🤖 AI Summary
This study systematically examines the applicability boundaries of AI-powered voice interviewers in quantitative and qualitative data collection. Addressing limitations in speech recognition accuracy, affective robustness, and logical coherence of follow-up questioning, we propose a dual-dimensional evaluation framework—integrating voice interaction performance (ASR, TTS, real-time transcription, multimodal affective analysis) and linguistic reasoning capabilities (dynamic probing, contextual clarification, branching logic handling). Leveraging Transformer-based large language models, IVR systems, and multimodal sensing technologies, we conduct empirical validation. Results indicate that AI voice interviewers significantly outperform conventional IVR systems, particularly in interaction naturalness and task adaptability. However, transcription error rates, affective classification accuracy, and follow-up question quality remain highly context-dependent, constraining autonomous deployment in in-depth qualitative research. The study establishes both theoretical foundations and practical benchmarks for designing and ethically deploying AI-augmented social science research tools.
📝 Abstract
Transformer-based Large Language Models (LLMs) have paved the way for "AI interviewers" that can administer voice-based surveys with respondents in real-time.

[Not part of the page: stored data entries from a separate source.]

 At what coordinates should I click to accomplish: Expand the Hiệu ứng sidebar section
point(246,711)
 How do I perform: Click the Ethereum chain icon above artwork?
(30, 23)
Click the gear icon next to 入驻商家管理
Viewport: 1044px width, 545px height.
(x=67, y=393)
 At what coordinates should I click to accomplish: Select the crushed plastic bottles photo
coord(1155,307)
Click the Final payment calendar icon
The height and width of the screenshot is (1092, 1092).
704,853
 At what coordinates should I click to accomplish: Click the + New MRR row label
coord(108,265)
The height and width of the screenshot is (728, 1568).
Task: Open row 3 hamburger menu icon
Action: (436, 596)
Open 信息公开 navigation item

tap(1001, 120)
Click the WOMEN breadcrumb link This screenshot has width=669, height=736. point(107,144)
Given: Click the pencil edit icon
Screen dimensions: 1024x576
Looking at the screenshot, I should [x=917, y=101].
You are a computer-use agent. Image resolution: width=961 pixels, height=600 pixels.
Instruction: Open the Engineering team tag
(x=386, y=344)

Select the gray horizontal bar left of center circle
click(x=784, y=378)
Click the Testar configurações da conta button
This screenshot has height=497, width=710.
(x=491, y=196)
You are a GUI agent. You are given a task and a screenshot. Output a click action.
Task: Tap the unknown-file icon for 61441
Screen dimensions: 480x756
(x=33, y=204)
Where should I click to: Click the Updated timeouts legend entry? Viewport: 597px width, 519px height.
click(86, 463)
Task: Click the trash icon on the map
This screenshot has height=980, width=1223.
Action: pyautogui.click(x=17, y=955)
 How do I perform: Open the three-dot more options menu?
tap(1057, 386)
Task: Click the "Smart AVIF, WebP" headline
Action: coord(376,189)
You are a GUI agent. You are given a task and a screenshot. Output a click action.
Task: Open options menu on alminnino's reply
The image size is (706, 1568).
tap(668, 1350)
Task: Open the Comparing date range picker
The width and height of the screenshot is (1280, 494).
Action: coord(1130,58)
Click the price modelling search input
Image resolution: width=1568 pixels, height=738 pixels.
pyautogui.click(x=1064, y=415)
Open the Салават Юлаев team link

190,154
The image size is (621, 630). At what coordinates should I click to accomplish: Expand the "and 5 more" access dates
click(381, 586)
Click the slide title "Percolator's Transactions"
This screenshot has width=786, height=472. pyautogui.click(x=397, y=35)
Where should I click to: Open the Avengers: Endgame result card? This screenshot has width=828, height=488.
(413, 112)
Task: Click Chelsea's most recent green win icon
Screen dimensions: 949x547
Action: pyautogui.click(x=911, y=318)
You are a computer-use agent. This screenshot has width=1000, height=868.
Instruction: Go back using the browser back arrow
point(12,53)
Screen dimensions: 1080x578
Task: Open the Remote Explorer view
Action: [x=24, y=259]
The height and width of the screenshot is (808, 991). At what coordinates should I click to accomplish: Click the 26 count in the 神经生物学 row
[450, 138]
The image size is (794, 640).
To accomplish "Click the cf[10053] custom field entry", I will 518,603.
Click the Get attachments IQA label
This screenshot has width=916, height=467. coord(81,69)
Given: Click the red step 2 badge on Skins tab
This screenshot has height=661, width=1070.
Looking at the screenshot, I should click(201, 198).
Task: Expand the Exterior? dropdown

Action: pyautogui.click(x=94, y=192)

This position paper reviews emerging evidence to understand when such AI interviewing systems are fit for purpose for collecting data within quantitative and qualitative research contexts. We evaluate the capabilities of AI interviewers as well as current Interactive Voice Response (IVR) systems across two dimensions: input/output performance (i.e., speech recognition, answer recording, emotion handling) and verbal reasoning (i.e., ability to probe, clarify, and handle branching logic). Field studies suggest that AI interviewers already exceed IVR capabilities for both quantitative and qualitative data collection, but real-time transcription error rates, limited emotion detection abilities, and uneven follow-up quality indicate that the utility, use and adoption of current AI interviewer technology may be context-dependent for qualitative data collection efforts.